El estudio de Jackson, basado en miles de libros anotados, muestra marginalia que van desde marcas rápidas de énfasis hasta discusiones sostenidas con el autor, y las trata como evidencia de cómo ocurre realmente la lectura: de forma activa, social y a menudo combativa. Los ejemplares anotados circulaban entre amigos, y a algunos lectores, incluido célebremente Samuel Taylor Coleridge, se les pedía que anotaran libros precisamente porque sus notas marginales eran valoradas.
Como práctica de aprendizaje, la anotación convierte la lectura de recepción en diálogo. Escribir una respuesta, una objeción o un resumen en el margen es generación, y decidir qué merece una marca es el mismo juicio selectivo que hace útil el subrayado cuando se practica con moderación. El margen además ancla la nota a su contexto exacto, algo que un cuaderno aparte pierde.

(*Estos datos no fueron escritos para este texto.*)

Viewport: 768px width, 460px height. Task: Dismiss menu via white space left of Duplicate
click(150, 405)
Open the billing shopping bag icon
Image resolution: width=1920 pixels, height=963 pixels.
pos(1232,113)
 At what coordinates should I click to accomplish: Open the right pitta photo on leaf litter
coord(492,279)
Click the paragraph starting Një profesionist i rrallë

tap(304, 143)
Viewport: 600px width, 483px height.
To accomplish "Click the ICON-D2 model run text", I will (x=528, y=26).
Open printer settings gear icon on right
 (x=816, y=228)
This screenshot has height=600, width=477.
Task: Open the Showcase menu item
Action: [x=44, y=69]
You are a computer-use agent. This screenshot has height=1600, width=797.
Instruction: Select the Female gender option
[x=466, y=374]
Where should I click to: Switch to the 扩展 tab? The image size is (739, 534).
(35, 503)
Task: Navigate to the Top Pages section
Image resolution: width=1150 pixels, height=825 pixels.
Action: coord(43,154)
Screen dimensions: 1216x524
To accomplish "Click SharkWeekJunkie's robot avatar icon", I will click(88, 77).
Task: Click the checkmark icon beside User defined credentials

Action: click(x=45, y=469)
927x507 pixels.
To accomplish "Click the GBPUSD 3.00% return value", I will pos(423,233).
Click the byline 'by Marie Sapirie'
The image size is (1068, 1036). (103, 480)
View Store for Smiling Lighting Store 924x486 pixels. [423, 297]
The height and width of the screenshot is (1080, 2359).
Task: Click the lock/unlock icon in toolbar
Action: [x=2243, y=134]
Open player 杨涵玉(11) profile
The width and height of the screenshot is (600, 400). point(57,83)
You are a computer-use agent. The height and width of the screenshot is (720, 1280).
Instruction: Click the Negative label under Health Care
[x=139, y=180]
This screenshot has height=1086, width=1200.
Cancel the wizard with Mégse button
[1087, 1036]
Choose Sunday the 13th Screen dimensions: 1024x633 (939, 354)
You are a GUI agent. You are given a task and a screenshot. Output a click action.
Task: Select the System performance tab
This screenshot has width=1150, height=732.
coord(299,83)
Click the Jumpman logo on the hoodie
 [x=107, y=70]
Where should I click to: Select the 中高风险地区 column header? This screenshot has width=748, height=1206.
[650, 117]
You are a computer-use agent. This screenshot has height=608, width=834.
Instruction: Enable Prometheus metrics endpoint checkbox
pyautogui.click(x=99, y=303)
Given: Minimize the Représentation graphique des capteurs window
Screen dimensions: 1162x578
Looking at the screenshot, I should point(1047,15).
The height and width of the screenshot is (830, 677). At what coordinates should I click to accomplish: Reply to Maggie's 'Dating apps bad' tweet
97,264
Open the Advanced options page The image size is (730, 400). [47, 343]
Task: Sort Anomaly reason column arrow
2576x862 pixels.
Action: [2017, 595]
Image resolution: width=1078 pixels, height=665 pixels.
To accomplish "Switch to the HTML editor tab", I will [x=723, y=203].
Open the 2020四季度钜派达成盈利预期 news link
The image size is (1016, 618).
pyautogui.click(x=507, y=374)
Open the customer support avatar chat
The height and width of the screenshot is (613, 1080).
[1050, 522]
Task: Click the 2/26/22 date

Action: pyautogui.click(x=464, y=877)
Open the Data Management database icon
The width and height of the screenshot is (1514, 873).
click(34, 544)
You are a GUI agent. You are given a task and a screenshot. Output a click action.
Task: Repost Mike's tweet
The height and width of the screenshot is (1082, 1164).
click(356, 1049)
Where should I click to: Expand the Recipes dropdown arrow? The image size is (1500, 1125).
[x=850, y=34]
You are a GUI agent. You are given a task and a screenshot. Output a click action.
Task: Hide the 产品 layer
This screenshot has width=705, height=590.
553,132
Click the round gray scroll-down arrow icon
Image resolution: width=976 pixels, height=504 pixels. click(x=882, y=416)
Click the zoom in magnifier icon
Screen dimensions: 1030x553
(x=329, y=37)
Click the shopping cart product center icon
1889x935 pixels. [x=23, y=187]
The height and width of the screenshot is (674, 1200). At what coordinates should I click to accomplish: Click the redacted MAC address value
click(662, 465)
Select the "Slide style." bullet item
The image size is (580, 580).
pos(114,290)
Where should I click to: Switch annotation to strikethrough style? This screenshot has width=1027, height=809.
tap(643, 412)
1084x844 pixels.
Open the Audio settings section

La anotación digital extiende el margen más allá de la página física: los subrayados y notas en páginas web, PDF y libros electrónicos son marginalia que se pueden buscar, compartir y revisitar. La dimensión social que Jackson documenta, lectores leyendo la lectura de otros, es exactamente lo que las plataformas de subrayado social recrean en línea.